--- Task statement ---
Copy out exactly, from the entries that follow, the line holding "The width and height of the screenshot is (1456, 830).", the line holding "to the Documents", and all lines between them, but no pictures.

--- Records provided ---
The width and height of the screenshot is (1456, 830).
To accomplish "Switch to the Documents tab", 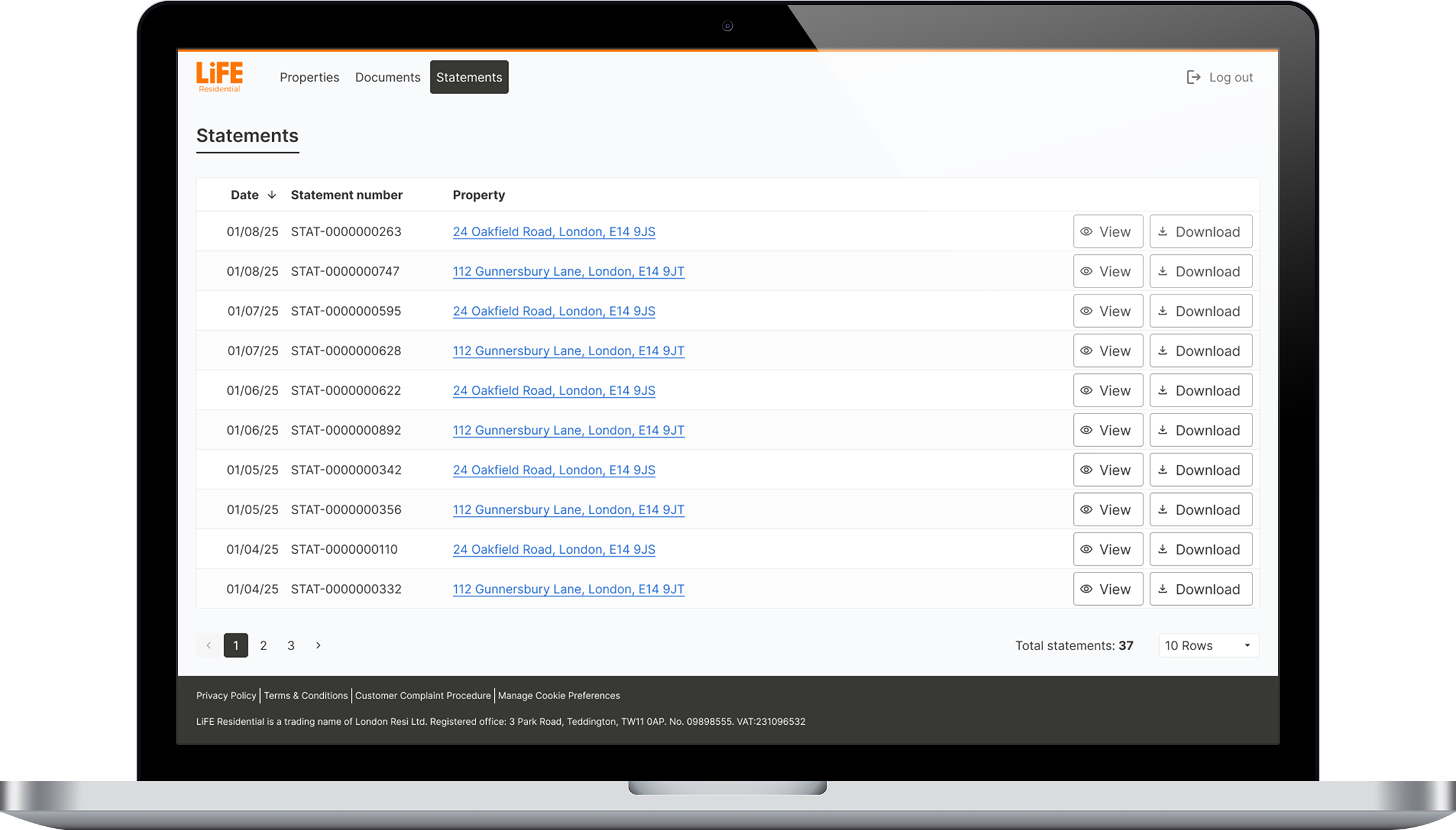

==

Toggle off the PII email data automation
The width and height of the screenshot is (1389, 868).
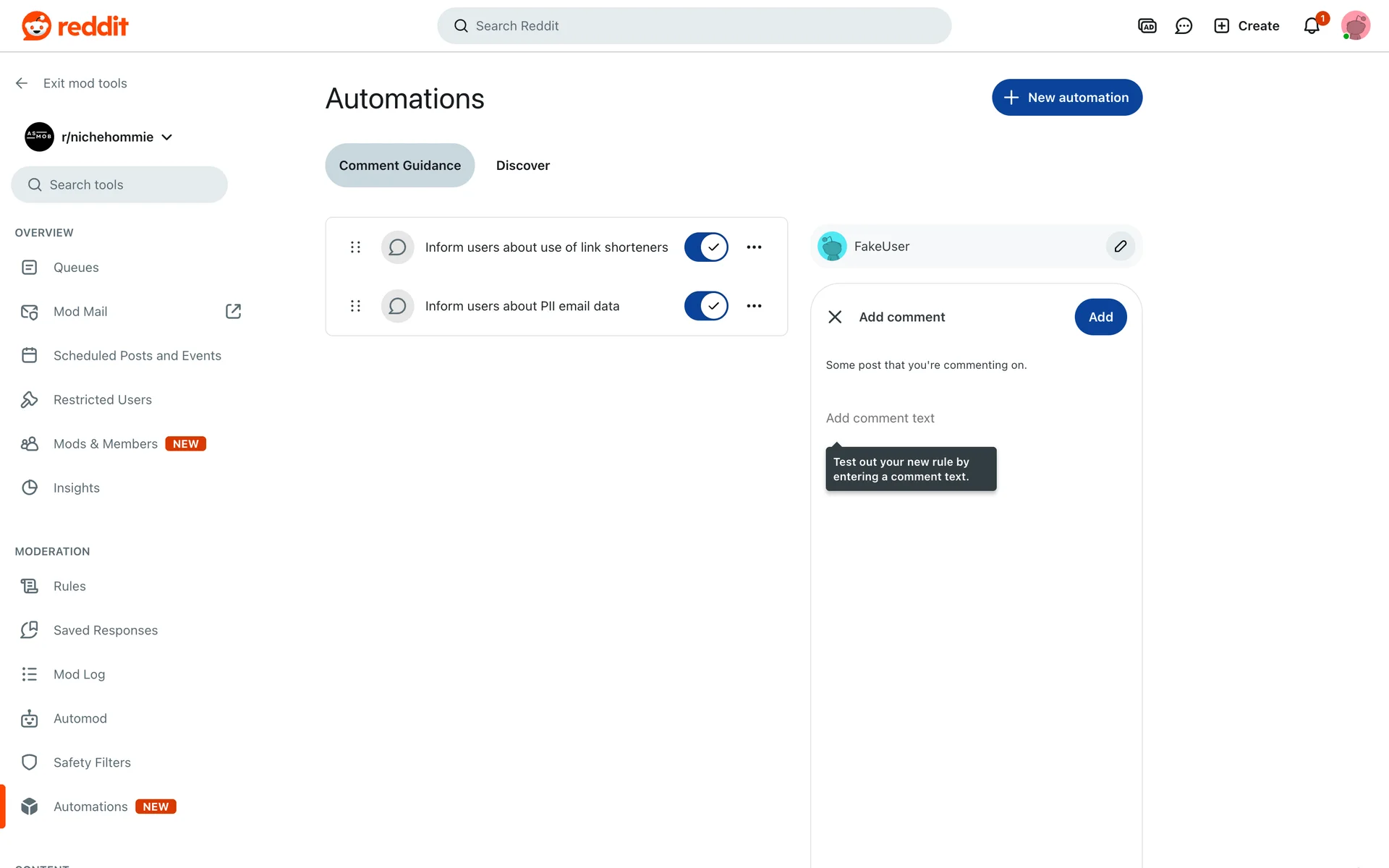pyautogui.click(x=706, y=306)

--- Expected answer ---
The width and height of the screenshot is (1456, 830).
To accomplish "Switch to the Documents tab", 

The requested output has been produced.